Bah, mieux vaut un nouveau ministre dont on ne connaît pas du tout les opinions ! L'imagination peut hisser ses voiles… Et que de questions passionnantes on rencontre alors ! Frédéric Mitterrand est-il vraiment pour les Créateurs et la Création ? Oui, j'imagine, sans ça il n'aurait pu passer les clôtures électrifiées du bon goût. Croit-il que la politique culturelle consiste à aider les artistes ou pense-t-il que ça peut aussi être autre chose ? On ne sait pas. Sait-il que cette question peut se poser ? Est-il pour ou contre le chaubise ? (Sait-il ce que c'est ?) Pense-t-il que son rôle pourrait être de lutter contre le médiatisme ? (Sait-il que ça existe ?)
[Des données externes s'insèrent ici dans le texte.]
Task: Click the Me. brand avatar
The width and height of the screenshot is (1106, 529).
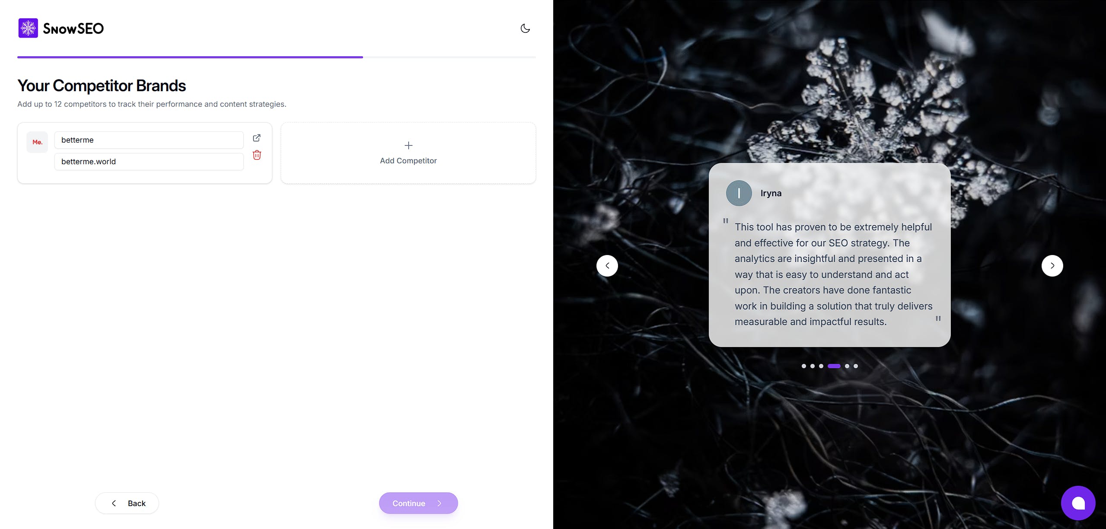Action: click(x=37, y=142)
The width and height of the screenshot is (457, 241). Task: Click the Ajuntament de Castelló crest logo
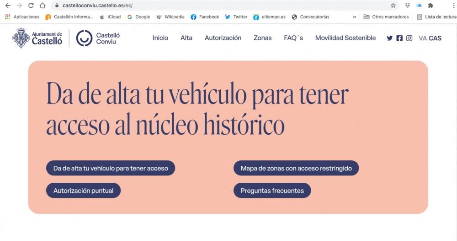click(21, 38)
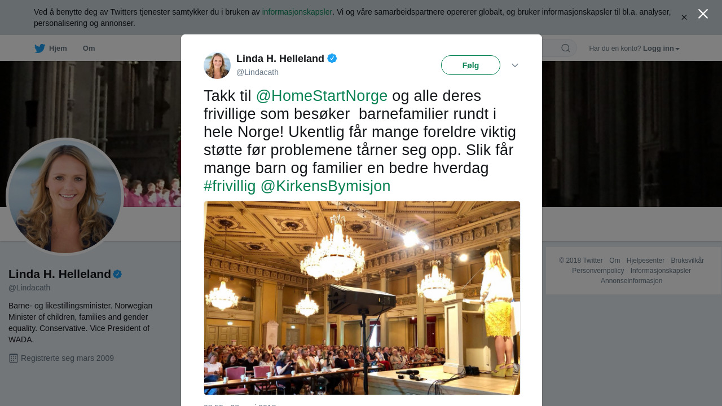Click the Twitter bird home icon
The image size is (722, 406).
pyautogui.click(x=39, y=48)
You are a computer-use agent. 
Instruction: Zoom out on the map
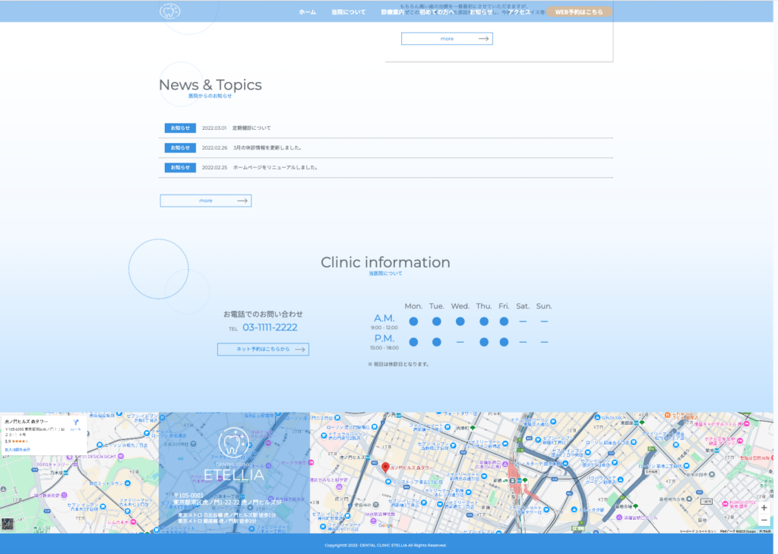click(764, 521)
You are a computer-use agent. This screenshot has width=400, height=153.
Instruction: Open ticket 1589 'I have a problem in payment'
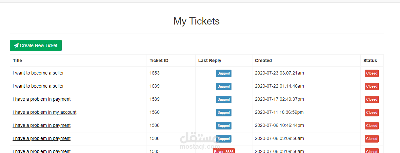42,99
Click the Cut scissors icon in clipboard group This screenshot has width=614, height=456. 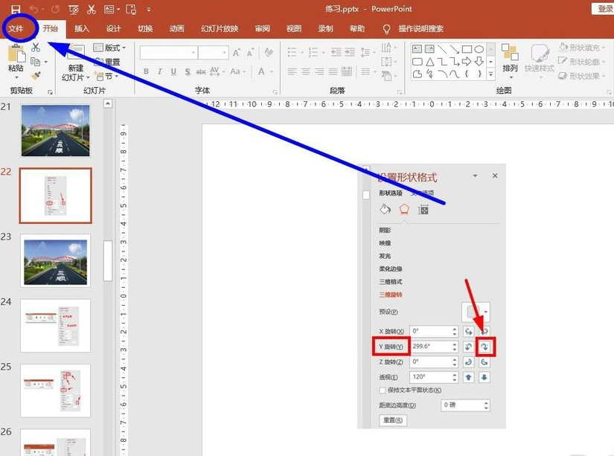pyautogui.click(x=36, y=48)
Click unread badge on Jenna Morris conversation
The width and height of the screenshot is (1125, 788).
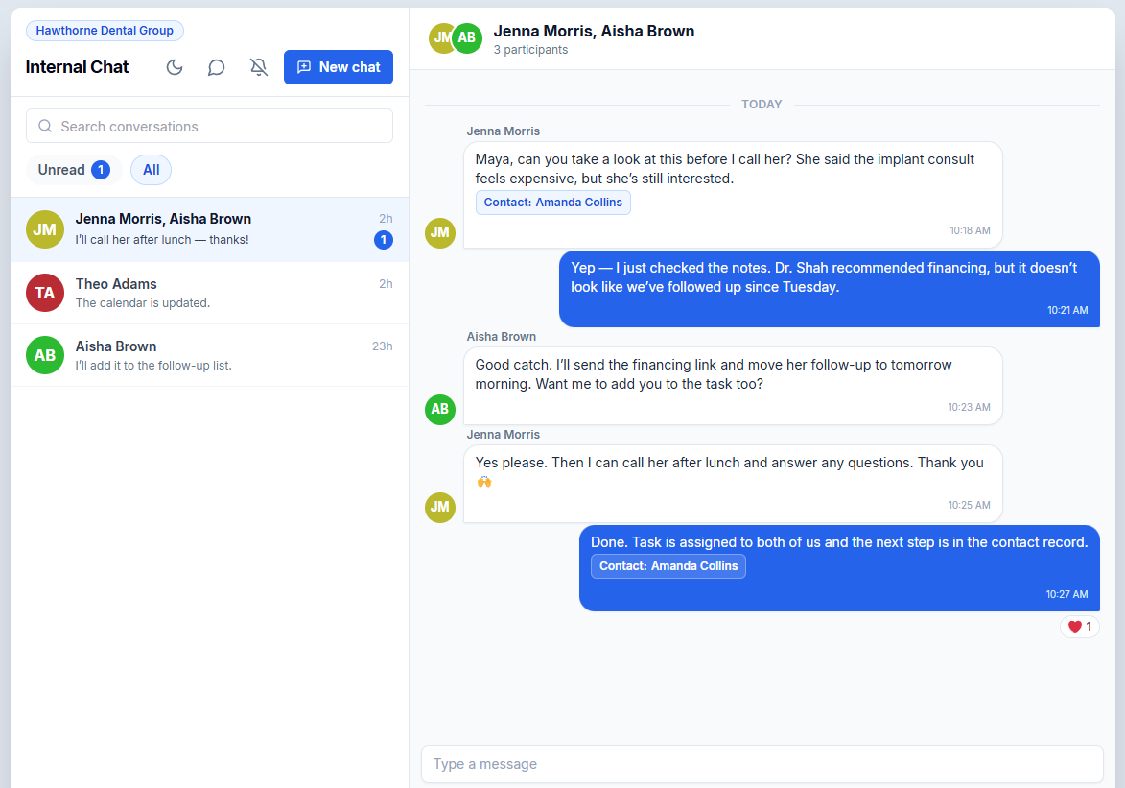(383, 240)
Connaît-il des militants culturels ? Ces gens qui croient en l'émancipation individuelle et collective, la fondation d'une société et l'apprentissage de la citoyenneté et des vertus humaines élevées par la fréquentation des œuvres, la création désintéressée, l'amateurisme, la prise de parole et la pratique associative... Mais cette phrase est trop longue. Cette phrase est-elle trop longue pour lui, et trop ennuyeuse, comme elle l'a été pour Jack Lang ? Est-il pour ou contre la grande alliance languienne entre la Puissance publique et les industries culturelles ? (Sait-il qu'on peut être contre - et contre la massification programmée des comportements culturels ?) Ah, oui, que de passionnantes questions !
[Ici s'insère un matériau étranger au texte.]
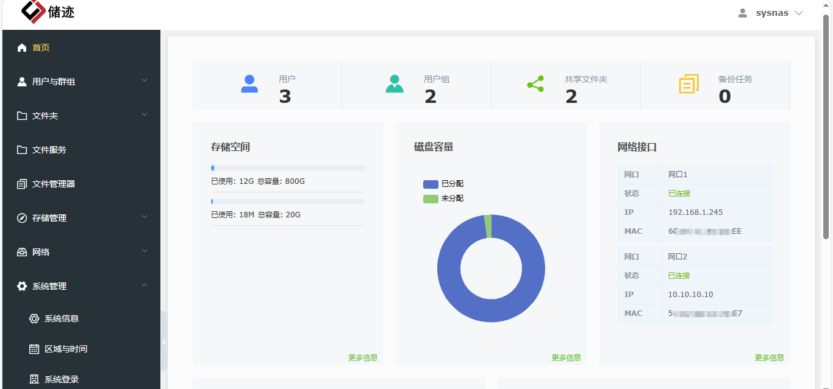
Task: Click the 备份任务 backup icon
Action: click(688, 84)
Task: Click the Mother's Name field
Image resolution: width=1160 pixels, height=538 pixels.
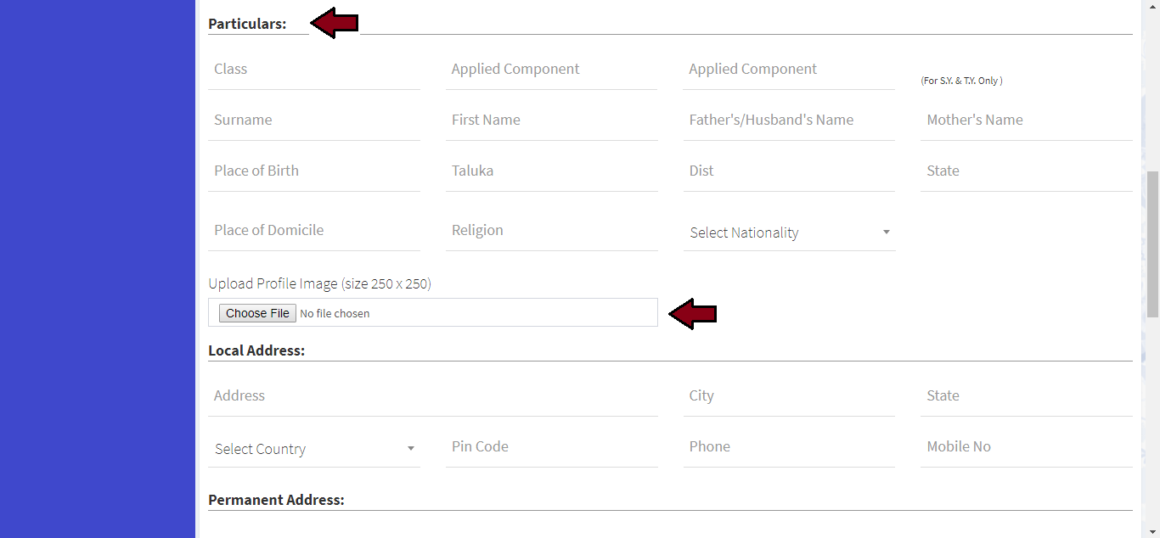Action: (1026, 120)
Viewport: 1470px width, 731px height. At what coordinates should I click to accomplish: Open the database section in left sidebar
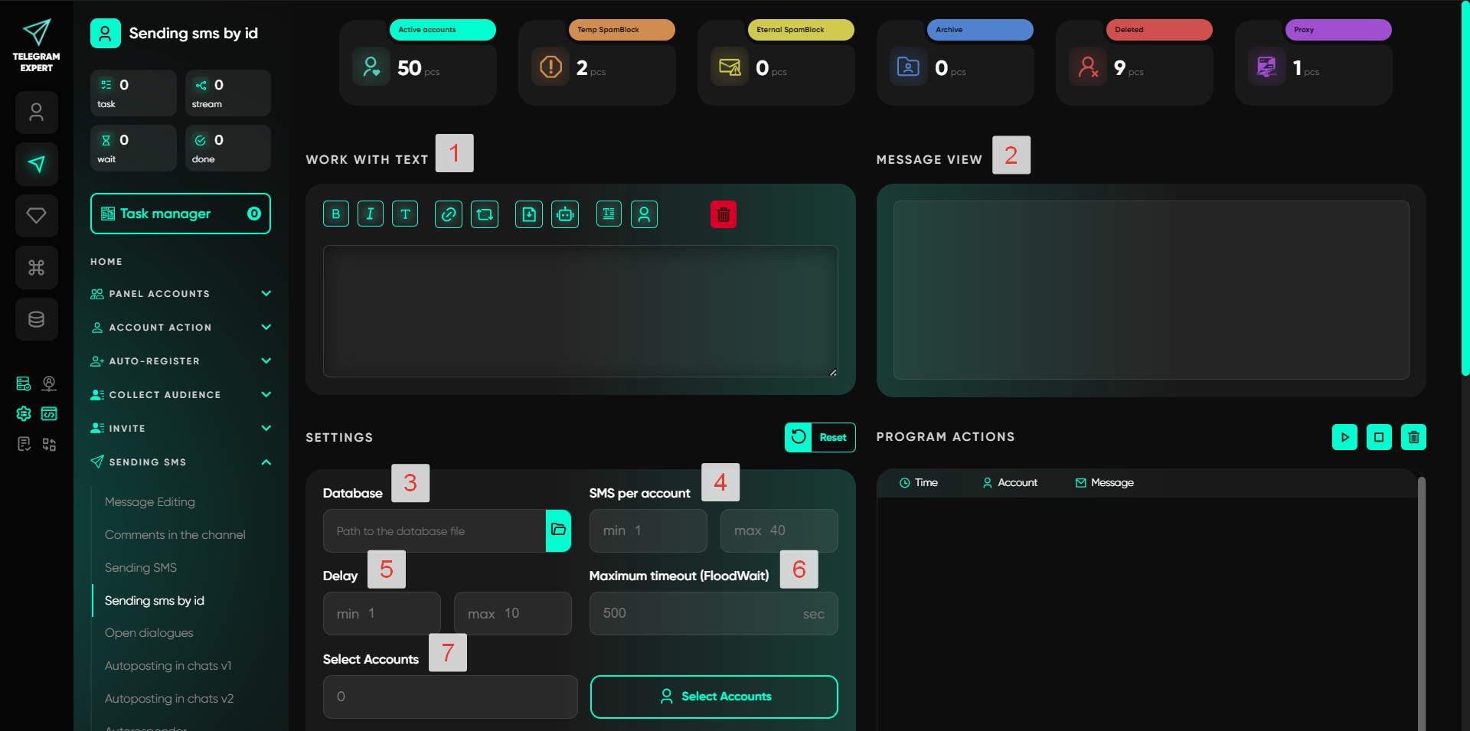pos(36,319)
Sait-il que la promotion des arts ne saurait tenir lieu d'action culturelle ? Sait-il qu'une république qui n'a aucun idéal d'action culturelle exprime une société qui n'a pas d'idée d'elle même ? Va-t-il me pardonner pour l'étrangeté ringarde de mes propos ?

Enfin, peut-il m'aider à comprendre pourquoi j'ai envie de me foutre de lui après des décennies de militance culturelle (moi, je veux dire…) ?

C'est ainsi, désormais : on nous balance un ministre dont, à force de l'avoir vu quotidiennement dans les médias, on ne sait rien ; c'est génial. Se rattache-t-il à un groupe, à un parti, à une association, ce qui nous permettrait de savoir quelles sont ses options majeures - et de les discuter ? On ne sait pas. Formidable ! Mais on sait déjà qu'il a un scooter ! C'est ce qu'on nomme la "société civile". Marrant, non ? Vive le talent ! Tandis que ces politiciens laborieux et ternes étaient si ternes et laborieux. Est-ce que j'exagère ?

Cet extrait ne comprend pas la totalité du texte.